__GIVEN TEXT__:
■ ■ ■
The Electro-Optical Systems Laboratory is one of eight labs in the Georgia Tech Research Institute and one of three labs under the Electronics, Optics, and Systems directorate. It conducts basic and applied research into electro-optical topics and supports electro-optical education at the university level.

EOSL develops technology in the areas of electro-optical modeling and analysis, nanotechnology, microelectronics and phosphor development, remote sensing, acoustics, and mechanical systems. EOSL has numerous technology areas of preeminence that include LIDAR systems development, hyperspectral and multispectral imaging, ultraviolet/infrared stimulator development, countermeasures technology, microelectronics, and electro-optical modeling and analysis.

==Research areas==
The research activities extend to carbon nanotubes; RFID; advanced container security development; optical tagging and tracking technology; measurement data collection, analysis, and dissemination; atmospheric modeling; geospatial information systems and analysis; and human vision modeling. The laboratory has been heavily involved in the development of geographic information system databases and advanced rendering techniques to include modeling of various backgrounds in the ultraviolet to infrared portions of the spectrum.
■ ■ ■
__MATERIAL SUPPLIED__:

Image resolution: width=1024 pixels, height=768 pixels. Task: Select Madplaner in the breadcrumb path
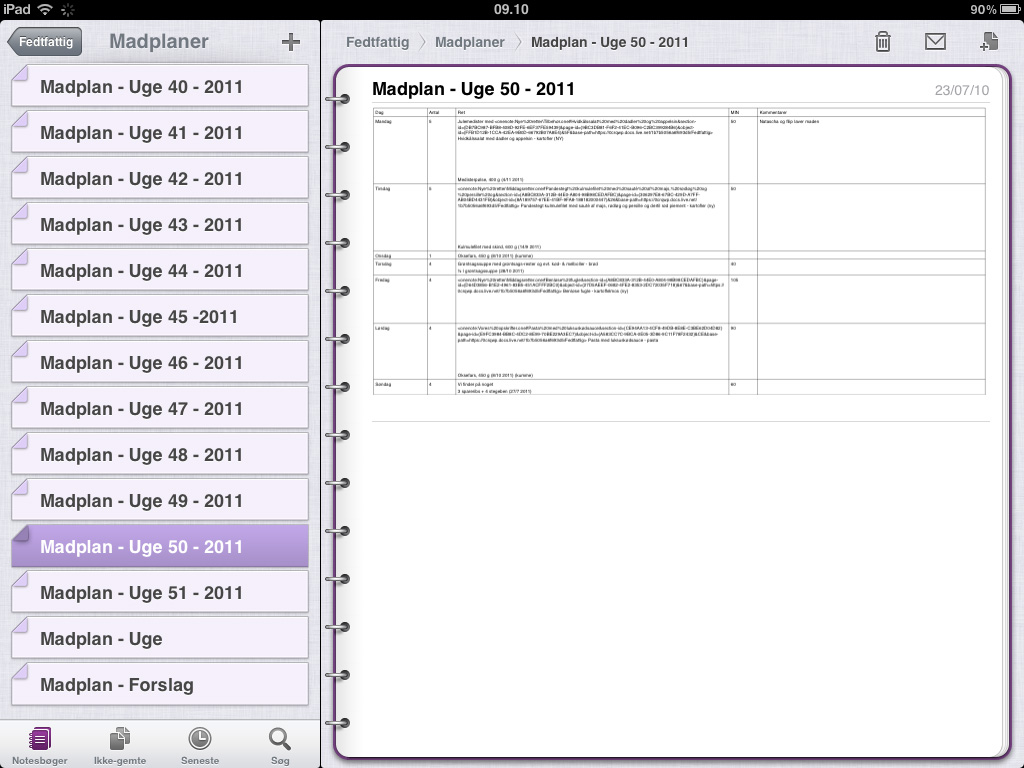tap(470, 42)
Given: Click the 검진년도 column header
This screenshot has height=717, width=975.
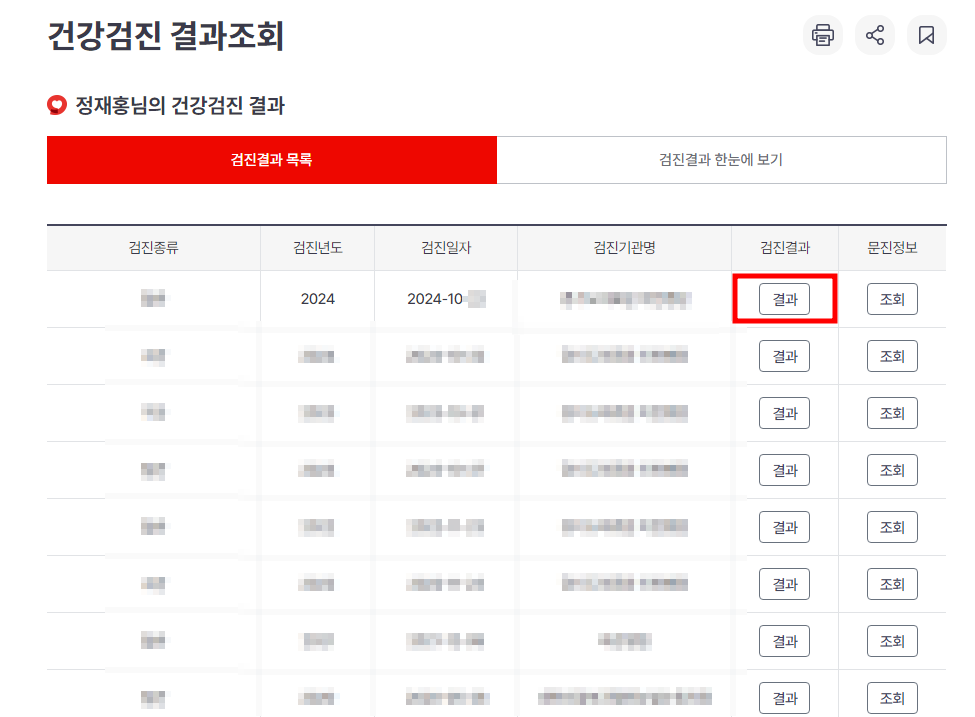Looking at the screenshot, I should pos(316,247).
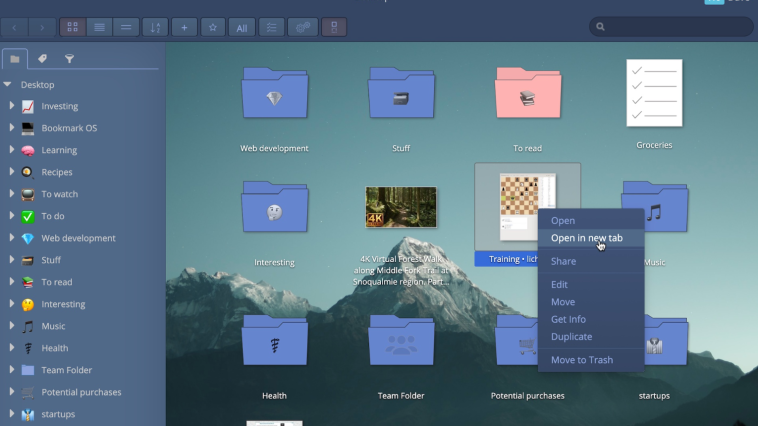Click the plus add-new icon
The width and height of the screenshot is (758, 426).
pyautogui.click(x=184, y=27)
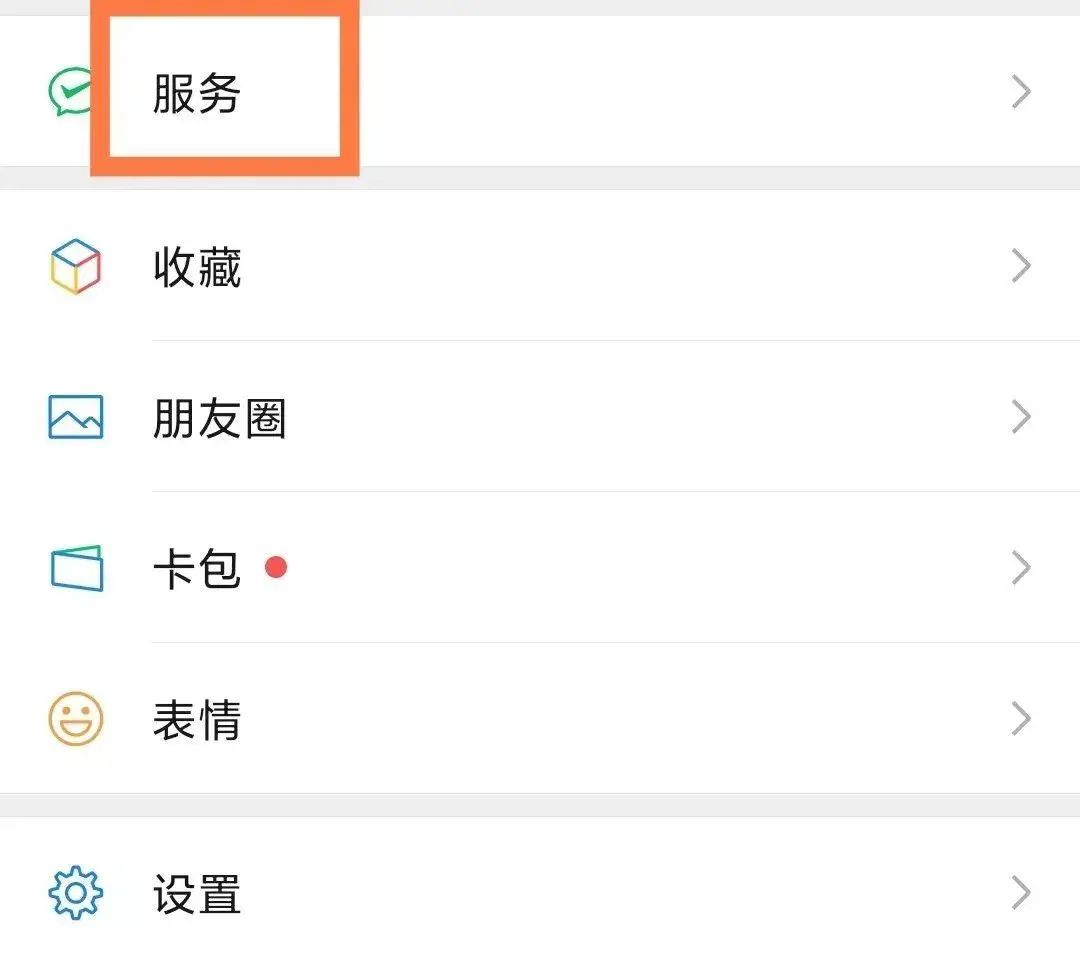The height and width of the screenshot is (962, 1080).
Task: Select the 收藏 menu label
Action: pos(197,267)
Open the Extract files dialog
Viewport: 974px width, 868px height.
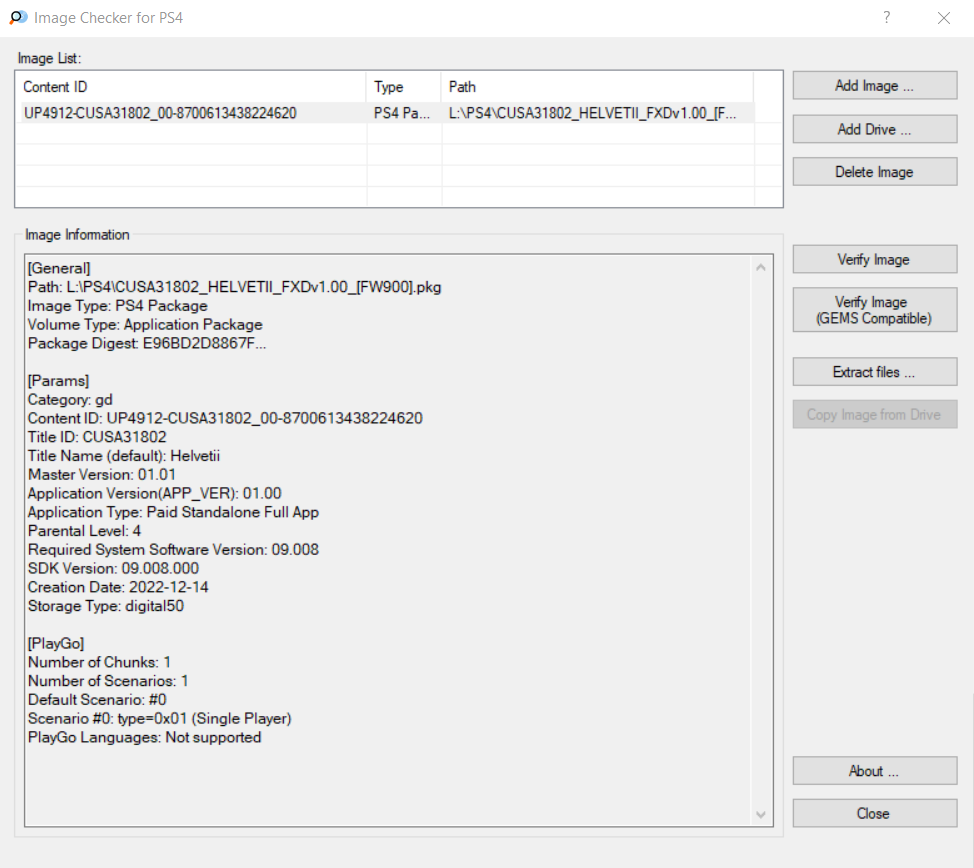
■ ■ ■
__DIRECTIONS__:
1/ According to the text on the Electro-Optical Systems Laboratory, how many labs does the Georgia Tech Research Institute have?
2/ Extend the text on the Electro-Optical Systems Laboratory, picking up after its last sentence.

__WRITTEN ANSWERS__:
1/ Eight.

2/
==Research centers==
Research centers within EOSL include the following:
- The military sensing information analysis center (SENSIAC) serves the military sensor community as a repository of information, provider of symposia and specific technical tasks related to sensing technology.
- The Landmarc research center provides multi-discipline technological research and development for complex systems, focusing on personal captioning, location-based services, and other mobile and wireless solutions.
- The National Guard Technology Program Office provides unbiased and quick solutions to support domestic operational missions for the National Guard.
- The Phosphor Technology Center of Excellence (PTCOE) is involved in the research and development of light-emitting materials, devices, and displays.
- The Center for Geographic Information Systems (CGIS) researches and develops next-generation geospatial technologies and supports multi-disciplinary GIS education.

==Location==
The GTRI EOSL labs are located on Georgia Tech campus.